# Best product/tool/technique for spot dematting?



## cowpony (Dec 30, 2009)

I've had good luck using a seam ripper to tease the mats apart. You can get them at any fabric store for just a couple bucks. Here's a picture of one if you aren't familiar with sewing tools:









I start by firmly grasping the mat as close to the skin as I can. This keeps the hair from tugging on the skin and hurting the animal as I work on the mat. Then I poke the seam ripper into the center of the mat and push it upwards, away from the skin. This safely cuts the mat in half (without the danger of cutting the skin that you get when you use scissors.) If the mat is small, a single cut may be enough that I can then loosen and comb out the rest of the tangle.

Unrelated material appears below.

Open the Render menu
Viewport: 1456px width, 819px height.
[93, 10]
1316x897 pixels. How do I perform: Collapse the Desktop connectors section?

If not, I'll go in and make additional small cuts until I can lift the mat up and away from the skin. The thing I like about using a seam ripper is that it is a very precise tool. You can separate and cut out single hairs if you have good eyesight and a cooperative animal.


----------



## partial2poodles (Feb 11, 2010)

I use Les Pooch PRE Bath detangling spray. I would never use a seam rippers.


----------



## Cameo (Feb 5, 2010)

I use Show Season's detangle during the grooming process and EZ Groom's EZ Glide for brushing out mats. It's amazing how easy the mats brush/comb out 

Of course, I use my Les Pooch brushes, greyhound combs, HV dryer, and Stand dryer which all make the grooming process easier when it comes to dematting and/or preventing mats. In order to keep the mats from forming, you have to start with a well set up coat (getting it nice and straight), however, mats will happen (just maybe not so bad). 

I don't prefer to CUT mats in anyway because that will only cause more mats to form with all the short hairs caused by cutting.


----------